Be sure you have read, or at least skimmed, chapters 1 through 5 of the textbook.

Please include with each part of the assignment the Honor Code pledge or just the word ``pledged'', plus one or more of the following about collaboration and help (as many as apply).¹Text in italics is explanatory or something for you to fill in. For written assignments, it should go right after your name and the assignment number; for programming assignments, it should go in comments at the start of your program(s).

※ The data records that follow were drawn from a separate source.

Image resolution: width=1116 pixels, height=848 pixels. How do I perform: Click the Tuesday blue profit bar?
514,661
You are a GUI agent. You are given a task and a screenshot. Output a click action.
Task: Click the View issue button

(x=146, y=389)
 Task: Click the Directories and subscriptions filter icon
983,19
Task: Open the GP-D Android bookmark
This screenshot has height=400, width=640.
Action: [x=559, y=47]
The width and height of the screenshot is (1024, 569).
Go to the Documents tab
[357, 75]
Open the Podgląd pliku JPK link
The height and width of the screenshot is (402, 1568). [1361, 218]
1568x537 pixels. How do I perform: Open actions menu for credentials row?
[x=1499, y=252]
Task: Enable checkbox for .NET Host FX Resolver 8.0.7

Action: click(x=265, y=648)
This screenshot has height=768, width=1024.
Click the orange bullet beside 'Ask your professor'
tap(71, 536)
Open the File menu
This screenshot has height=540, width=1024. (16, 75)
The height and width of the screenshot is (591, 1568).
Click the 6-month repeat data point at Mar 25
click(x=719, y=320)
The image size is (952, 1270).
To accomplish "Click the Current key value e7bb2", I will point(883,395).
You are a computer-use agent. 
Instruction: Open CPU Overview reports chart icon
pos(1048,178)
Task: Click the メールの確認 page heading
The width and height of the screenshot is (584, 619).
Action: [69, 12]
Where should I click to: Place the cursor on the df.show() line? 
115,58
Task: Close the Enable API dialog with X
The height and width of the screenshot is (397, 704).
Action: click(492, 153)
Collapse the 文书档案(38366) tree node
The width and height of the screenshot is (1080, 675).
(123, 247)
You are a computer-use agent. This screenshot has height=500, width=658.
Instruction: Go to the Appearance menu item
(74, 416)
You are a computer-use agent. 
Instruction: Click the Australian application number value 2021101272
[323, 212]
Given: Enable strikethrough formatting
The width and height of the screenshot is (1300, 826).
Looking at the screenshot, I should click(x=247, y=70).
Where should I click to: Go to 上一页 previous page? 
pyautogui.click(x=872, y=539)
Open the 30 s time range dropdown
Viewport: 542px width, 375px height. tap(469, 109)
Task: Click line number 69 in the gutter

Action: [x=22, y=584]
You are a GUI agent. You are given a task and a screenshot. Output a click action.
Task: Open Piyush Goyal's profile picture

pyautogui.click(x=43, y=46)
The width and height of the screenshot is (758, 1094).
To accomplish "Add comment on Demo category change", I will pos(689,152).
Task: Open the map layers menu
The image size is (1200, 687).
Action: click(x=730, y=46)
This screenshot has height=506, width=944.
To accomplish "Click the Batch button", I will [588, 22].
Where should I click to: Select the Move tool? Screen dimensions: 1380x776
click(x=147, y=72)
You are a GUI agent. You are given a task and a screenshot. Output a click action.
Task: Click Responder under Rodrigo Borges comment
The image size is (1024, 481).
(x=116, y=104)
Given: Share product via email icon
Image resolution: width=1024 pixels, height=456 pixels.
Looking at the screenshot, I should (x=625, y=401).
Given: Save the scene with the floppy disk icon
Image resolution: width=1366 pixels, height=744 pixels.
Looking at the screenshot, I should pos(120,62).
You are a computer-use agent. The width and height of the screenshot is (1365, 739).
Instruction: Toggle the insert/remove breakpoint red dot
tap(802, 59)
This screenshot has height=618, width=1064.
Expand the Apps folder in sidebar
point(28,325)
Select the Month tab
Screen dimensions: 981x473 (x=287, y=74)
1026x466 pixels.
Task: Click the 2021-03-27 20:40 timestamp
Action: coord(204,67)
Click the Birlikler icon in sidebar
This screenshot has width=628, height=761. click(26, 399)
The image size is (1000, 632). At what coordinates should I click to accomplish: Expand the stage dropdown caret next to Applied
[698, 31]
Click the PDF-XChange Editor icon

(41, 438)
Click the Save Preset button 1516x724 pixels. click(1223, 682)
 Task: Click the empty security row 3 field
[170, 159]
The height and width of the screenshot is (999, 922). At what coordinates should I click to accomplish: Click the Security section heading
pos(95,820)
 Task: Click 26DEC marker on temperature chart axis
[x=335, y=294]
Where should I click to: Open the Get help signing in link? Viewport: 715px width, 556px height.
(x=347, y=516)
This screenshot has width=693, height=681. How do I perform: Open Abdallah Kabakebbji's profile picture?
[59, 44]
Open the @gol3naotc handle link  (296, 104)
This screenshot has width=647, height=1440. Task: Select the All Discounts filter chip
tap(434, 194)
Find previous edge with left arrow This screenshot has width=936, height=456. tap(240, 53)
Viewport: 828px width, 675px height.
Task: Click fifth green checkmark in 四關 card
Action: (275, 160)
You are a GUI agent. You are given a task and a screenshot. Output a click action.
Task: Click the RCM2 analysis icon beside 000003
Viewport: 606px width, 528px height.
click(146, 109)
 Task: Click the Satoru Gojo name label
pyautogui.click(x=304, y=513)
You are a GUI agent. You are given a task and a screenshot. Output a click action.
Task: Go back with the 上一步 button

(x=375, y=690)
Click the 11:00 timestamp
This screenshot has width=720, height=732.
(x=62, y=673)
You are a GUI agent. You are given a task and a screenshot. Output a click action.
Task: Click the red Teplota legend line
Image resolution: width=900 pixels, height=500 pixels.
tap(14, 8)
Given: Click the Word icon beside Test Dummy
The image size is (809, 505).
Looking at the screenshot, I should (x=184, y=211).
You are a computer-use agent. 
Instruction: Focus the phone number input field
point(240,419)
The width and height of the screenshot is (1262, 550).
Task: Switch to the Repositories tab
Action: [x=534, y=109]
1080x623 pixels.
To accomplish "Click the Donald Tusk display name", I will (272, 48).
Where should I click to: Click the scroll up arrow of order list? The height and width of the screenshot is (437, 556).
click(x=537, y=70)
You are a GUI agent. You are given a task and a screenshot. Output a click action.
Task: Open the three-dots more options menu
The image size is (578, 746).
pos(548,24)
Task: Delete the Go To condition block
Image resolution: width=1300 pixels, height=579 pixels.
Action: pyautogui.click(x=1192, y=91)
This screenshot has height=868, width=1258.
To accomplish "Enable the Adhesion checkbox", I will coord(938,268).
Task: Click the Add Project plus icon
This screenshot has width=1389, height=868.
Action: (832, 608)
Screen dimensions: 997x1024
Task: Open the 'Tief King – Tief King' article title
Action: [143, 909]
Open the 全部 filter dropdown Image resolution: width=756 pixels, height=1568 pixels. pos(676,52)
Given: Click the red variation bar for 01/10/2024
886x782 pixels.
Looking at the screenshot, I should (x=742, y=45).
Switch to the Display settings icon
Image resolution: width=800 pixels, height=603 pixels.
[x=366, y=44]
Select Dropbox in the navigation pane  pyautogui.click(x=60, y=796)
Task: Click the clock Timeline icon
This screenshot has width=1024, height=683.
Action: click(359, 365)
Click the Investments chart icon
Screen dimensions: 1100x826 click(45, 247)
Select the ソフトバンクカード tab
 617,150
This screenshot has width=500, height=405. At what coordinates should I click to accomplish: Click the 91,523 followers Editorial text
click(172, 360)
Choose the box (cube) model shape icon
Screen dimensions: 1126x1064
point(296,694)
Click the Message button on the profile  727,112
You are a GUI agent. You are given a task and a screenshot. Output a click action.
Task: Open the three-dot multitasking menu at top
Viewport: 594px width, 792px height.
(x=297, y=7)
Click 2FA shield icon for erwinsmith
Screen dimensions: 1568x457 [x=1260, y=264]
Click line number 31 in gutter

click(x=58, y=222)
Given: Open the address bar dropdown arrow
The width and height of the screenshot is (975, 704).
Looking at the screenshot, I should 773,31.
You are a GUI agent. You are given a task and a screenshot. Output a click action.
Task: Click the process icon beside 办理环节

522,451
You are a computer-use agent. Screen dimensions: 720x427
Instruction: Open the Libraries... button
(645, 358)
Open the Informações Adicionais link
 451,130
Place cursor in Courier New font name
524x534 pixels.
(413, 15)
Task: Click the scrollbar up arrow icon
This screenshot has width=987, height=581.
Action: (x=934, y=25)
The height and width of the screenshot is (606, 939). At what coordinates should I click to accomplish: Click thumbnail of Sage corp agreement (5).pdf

This assignment is entirely my own work. (Here, ``entirely my own work'' means that it's your own work except for anything you got from the assignment itself -- some programming assignments include ``starter code'', for example -- or from the course Web site. In particular, for programming assignments you can copy freely from anything on the ``sample programs page''.)
I worked with names of other students on this assignment.
I got help with this assignment from source of help -- ACM tutoring, another student in the course, the instructor, etc. (Here, ``help'' means significant help, beyond a little assistance with tools or compiler errors.)
I got help from outside source -- a book other than the textbook (give title and author), a Web site (give its URL), etc.. (Here too, you only need to mention significant help -- you don't need to tell me that you looked up an error message on the Web, but if you found an algorithm or a code sketch, tell me about that.)
I provided help to names of students on this assignment. (And here too, you only need to tell me about significant help.)

Overview

Your mission for this assignment is write a parallel version of mathematician John Conway's ``Game of Life'', as described briefly in class. (You can also find more information on the Web. The Wikipedia articleeems good.)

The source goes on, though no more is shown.